Amyloidosis is a conglomeration of diseases due to production and deposition of amyloid, a proteinaceous substance, into organs, tissues, nerves and other places in the body affecting their normal function. It is a rare systemic disease with an incidence of 8.9 per million population. It was first described by Rudolph Virchow in 1854. Amyloidosis (earlier called Primary Amyloidosis) is a light chain disease of the bone marrow affecting men more than women and age group 50-80 years of age.

According to the history a 65 year old gentleman, resident of Madhubani district, Bihar was admitted with chief complaints of swelling in both lower limbs gradually increasing for 2 months associated with heaviness in legs. He also had shortness of breath, dizziness, fatigue and passage of frothy urine for the same duration. No history of fever, reduced urine output, hematuria, dysuria, nausea, diarrhoea, constipation, loss of weight and appetite, numbness, tingling, hypertension, diabetes, tuberculosis, asthma, previous hospitalizations.

On examination the patient was alert, conscious, oriented with no pallor, cyanosis, clubbing, icterus, lymphadenopathy. He was afebrile, pulse 68/min, BP 100/60mmHg, RR 16/min. He had bilateral pitting edema. On auscultation of the chest there were bilateral crepitations; cardiovascular examination soft S1 and S2 with pansystolic murmur radiating to the axilla and no thrill. Per abdomen examination showed parietal edema and no neurological findings on examination.

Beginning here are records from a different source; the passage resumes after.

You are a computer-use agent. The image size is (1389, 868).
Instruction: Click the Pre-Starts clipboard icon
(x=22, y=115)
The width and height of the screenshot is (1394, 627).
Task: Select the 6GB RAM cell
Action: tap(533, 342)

The patient was investigated Table 1. Hemogram showed normal leucocyte count (10,000), raised ESR (38). RBS normal (76), LFT showed hypoalbuminemia (OT/PT 52/60,TP 6, Alb 2.2, Glob 3.8, A/G.5/1,), KFT was normal (B. urea 22 , s. creatinine.9). Coagulation and Thyroid profile was normal. Nephrotic range proteinuria (albuminuria-8.514) His Chest X-ray was normal and Ultrasound showed hepatomegaly with Benign prostatic hypertrophy and left kidney cyst. CT abdomen showed mild hepatomegaly with bilateral pleural effusion and diffuse abdominal wall edema.

The patient was further investigated Table 2 which showed hyponatremia and proteinuria. To rule out Multiple myeloma, serum and urine protein electrophoresis were done which showed no M spike. Kappa and lambda light chains in serum and urine were sent and were normal. In view of the systolic murmur, ECG and Echocardiography was done. ECG showed low voltage complexes. Echocardiography showed no regional wall motion abnormality of left ventricle. Global LVEF 60%, moderate concentric left ventricular hypertrophy, increased myocardial echogenecity ?infiltrative cardiomyopathy ?amyloidosis, LA high normal, mild MR and trace TR, Grade 1 diastolic dysfunction (E/E' >15) and minimal pericardial effusion and no intracardiac clot/vegetation (Figures 1, 2, 3).

He was advised a cardiac MRI which revealed left ventricular concentric hypertrophy showing diffuse delayed enhancement consistent with amyloidosis, normal LV systolic function, bilateral minimal pleural effusion, mild MR and trace TR (Figures 4, 5, 6). In view of continuing proteinuria, he was advised a kidney biopsy. The biopsy showed nephrotic syndrome with AL amyloidosis (Figure 7). Bone marrow aspiration was also done to rule out Multiple myeloma showed focal marrow lymphoplasmacytosis (focally increased lymphocytes upto 60% and focally increased plasma cells upto 6-8%) (Figure 8). Bone marrow biopsy was advised. Bone marrow immunofixation showed hypercellular marrow for age with scattered plasma cells. Congo red staining showed typical apple green birefringence (Figure 9). Patient was given symptomatic treatment in form of diuretics and planned for traditional chemotherapy.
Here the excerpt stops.